Conhecida como sarcopenia, a perda muscular está relacionada ao envelhecimento natural do corpo, mas também sofre forte influência do sedentarismo, da alimentação inadequada, das alterações hormonais e da baixa ingestão de proteínas.
Segundo a personal trainer e especialista em dor e mobilidade da Bodytech Company, Stephanie Iara Heidorn, pequenas perdas musculares já podem começar ainda antes dos 40 anos de idade, especialmente em pessoas sedentárias.
“O pico de massa muscular costuma ocorrer entre os 25 e 30 anos de idade. A partir desse período, o organismo pode começar a apresentar alterações discretas na capacidade de manutenção muscular, principalmente quando associadas à baixa prática de atividade física, alimentação inadequada, privação de sono, ao estresse crônico e aumento do comportamento sedentário”, explica.
Com o avanço da idade, o organismo também passa por alterações hormonais e redução da síntese proteica muscular. “Estima-se que adultos possam perder cerca de 3% a 8% de massa muscular por década, com aceleração progressiva após os 60 anos de idade”, afirma a especialista.
Massa muscular: sinais de alerta
Perda de força, dificuldade para subir escadas, levantar-se da cadeira, carregar objetos e diminuição da velocidade da caminhada estão entre os principais sintomas.
O ortopedista do Hospital Moriah, Dr.
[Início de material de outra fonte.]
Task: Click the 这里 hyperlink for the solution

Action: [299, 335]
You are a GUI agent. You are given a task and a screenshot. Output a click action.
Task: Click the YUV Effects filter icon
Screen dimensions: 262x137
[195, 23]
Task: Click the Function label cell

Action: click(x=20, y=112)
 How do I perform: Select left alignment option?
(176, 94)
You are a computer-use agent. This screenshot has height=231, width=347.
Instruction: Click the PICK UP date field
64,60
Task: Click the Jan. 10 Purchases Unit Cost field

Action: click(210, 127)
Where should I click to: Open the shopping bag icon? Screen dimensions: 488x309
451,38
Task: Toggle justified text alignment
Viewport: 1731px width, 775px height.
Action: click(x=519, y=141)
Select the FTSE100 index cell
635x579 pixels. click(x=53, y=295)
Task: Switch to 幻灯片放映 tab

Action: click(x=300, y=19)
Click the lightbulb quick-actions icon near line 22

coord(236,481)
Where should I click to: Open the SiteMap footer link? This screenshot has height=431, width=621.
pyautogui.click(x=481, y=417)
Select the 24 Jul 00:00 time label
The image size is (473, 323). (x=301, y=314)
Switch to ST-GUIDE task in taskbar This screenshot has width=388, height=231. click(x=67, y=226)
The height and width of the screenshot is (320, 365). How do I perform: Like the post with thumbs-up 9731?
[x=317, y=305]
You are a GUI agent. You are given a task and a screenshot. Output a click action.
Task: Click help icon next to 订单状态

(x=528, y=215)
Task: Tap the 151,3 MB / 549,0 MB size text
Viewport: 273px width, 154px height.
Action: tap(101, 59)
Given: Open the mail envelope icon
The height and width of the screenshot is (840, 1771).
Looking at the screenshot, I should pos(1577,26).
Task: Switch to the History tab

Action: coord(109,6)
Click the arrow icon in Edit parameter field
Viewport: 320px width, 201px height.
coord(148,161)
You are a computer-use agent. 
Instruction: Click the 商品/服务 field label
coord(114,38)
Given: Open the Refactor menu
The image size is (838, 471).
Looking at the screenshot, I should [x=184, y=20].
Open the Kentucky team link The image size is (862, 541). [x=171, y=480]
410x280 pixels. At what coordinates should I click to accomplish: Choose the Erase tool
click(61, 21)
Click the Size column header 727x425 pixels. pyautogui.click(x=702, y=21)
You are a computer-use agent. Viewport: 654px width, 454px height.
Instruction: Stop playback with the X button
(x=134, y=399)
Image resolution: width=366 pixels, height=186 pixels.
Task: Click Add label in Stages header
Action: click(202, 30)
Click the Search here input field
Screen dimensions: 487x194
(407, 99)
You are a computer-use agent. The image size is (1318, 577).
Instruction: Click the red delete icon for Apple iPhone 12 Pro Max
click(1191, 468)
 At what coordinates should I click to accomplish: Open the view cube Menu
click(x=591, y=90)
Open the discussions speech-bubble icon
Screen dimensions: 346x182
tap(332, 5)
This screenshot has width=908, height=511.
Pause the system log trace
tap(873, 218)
Guilherme Pajanoti, destaca que muitas pessoas não percebem a perda muscular porque o peso corporal pode permanecer estável.
“Muitas vezes, acontece mesmo sem perda de peso na balança, por ocorrer simultaneamente a um aumento de gordura corporal”, explica.
Entre os fatores que mais aceleram o problema está o sedentarismo. “O músculo é altamente dependente de estímulo mecânico e suporte nutricional adequado para sua manutenção. O sedentarismo reduz os estímulos necessários para preservar força e massa muscular”, explica a personal trainer.
A alimentação também tem papel decisivo. A ingestão insuficiente de proteínas dificulta a síntese muscular, principalmente após os 40 anos de idade, quando o organismo apresenta menor eficiência anabólica. Por isso, em alguns casos, a suplementação pode ser indicada.
Segundo o ortopedista, proteínas, creatina e vitamina D podem auxiliar na prevenção e no tratamento da perda muscular, principalmente quando associadas ao exercício físico.
“As proteínas fornecem os aminoácidos necessários para síntese muscular, a creatina contribui para ganho de força e preservação de massa muscular, e a vitamina D é importante para a função muscular, especialmente em pacientes com deficiência”, afirma.